### [WRITTEN TASK]
Retype all of the rows below exactly as they are, line for line.

### [EXCERPTED RECORDS]
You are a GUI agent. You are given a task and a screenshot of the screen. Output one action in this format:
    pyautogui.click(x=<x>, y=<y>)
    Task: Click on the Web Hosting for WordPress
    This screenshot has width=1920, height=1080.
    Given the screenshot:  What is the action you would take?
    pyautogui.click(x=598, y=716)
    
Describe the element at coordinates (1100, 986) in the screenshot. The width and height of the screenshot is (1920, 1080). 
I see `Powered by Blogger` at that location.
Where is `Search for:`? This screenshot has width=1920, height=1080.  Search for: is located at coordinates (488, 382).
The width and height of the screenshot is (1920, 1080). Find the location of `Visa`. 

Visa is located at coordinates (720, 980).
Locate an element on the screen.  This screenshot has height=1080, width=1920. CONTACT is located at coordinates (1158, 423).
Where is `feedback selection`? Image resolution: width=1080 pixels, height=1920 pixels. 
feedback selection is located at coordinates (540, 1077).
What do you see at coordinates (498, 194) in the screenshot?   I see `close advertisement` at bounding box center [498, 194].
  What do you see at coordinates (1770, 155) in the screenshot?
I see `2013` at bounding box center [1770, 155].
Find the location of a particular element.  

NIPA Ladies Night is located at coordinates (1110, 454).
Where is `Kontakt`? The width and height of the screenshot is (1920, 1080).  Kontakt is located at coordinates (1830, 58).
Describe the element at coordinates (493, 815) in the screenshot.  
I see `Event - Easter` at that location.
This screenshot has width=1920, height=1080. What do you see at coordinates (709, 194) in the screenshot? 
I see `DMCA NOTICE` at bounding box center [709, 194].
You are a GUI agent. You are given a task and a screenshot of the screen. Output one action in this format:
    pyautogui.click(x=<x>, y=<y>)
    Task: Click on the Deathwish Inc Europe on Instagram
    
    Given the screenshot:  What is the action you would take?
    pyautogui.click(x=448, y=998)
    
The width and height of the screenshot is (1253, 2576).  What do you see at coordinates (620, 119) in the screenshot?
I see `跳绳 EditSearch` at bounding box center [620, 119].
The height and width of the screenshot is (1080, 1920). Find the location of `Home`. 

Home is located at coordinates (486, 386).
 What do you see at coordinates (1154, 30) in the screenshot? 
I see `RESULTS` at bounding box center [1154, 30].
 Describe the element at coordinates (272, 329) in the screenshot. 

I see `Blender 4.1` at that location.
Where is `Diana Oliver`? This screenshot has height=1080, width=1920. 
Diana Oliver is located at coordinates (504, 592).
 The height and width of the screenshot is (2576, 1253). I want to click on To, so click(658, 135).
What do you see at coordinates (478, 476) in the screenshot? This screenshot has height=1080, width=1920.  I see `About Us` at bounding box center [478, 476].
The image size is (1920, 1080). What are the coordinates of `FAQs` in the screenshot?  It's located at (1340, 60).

### [FINAL RESULT]
You are a GUI agent. You are given a task and a screenshot of the screen. Output one action in this format:
    pyautogui.click(x=<x>, y=<y>)
    Task: Click on the Web Hosting for WordPress
    This screenshot has width=1920, height=1080.
    Given the screenshot:  What is the action you would take?
    pyautogui.click(x=598, y=716)
    
Describe the element at coordinates (1100, 986) in the screenshot. The width and height of the screenshot is (1920, 1080). 
I see `Powered by Blogger` at that location.
Where is `Search for:`? This screenshot has width=1920, height=1080.  Search for: is located at coordinates (488, 382).
The width and height of the screenshot is (1920, 1080). Find the location of `Visa`. 

Visa is located at coordinates (720, 980).
Locate an element on the screen.  This screenshot has height=1080, width=1920. CONTACT is located at coordinates (1158, 423).
Where is `feedback selection`? Image resolution: width=1080 pixels, height=1920 pixels. 
feedback selection is located at coordinates (540, 1077).
What do you see at coordinates (498, 194) in the screenshot?   I see `close advertisement` at bounding box center [498, 194].
  What do you see at coordinates (1770, 155) in the screenshot?
I see `2013` at bounding box center [1770, 155].
Find the location of a particular element.  

NIPA Ladies Night is located at coordinates (1110, 454).
Where is `Kontakt`? The width and height of the screenshot is (1920, 1080).  Kontakt is located at coordinates (1830, 58).
Describe the element at coordinates (493, 815) in the screenshot.  
I see `Event - Easter` at that location.
This screenshot has width=1920, height=1080. What do you see at coordinates (709, 194) in the screenshot? 
I see `DMCA NOTICE` at bounding box center [709, 194].
You are a GUI agent. You are given a task and a screenshot of the screen. Output one action in this format:
    pyautogui.click(x=<x>, y=<y>)
    Task: Click on the Deathwish Inc Europe on Instagram
    
    Given the screenshot:  What is the action you would take?
    pyautogui.click(x=448, y=998)
    
The width and height of the screenshot is (1253, 2576).  What do you see at coordinates (620, 119) in the screenshot?
I see `跳绳 EditSearch` at bounding box center [620, 119].
The height and width of the screenshot is (1080, 1920). Find the location of `Home`. 

Home is located at coordinates (486, 386).
 What do you see at coordinates (1154, 30) in the screenshot? 
I see `RESULTS` at bounding box center [1154, 30].
 Describe the element at coordinates (272, 329) in the screenshot. 

I see `Blender 4.1` at that location.
Where is `Diana Oliver`? This screenshot has height=1080, width=1920. 
Diana Oliver is located at coordinates (504, 592).
 The height and width of the screenshot is (2576, 1253). I want to click on To, so click(658, 135).
What do you see at coordinates (478, 476) in the screenshot? This screenshot has height=1080, width=1920.  I see `About Us` at bounding box center [478, 476].
The image size is (1920, 1080). What are the coordinates of `FAQs` in the screenshot?  It's located at (1340, 60).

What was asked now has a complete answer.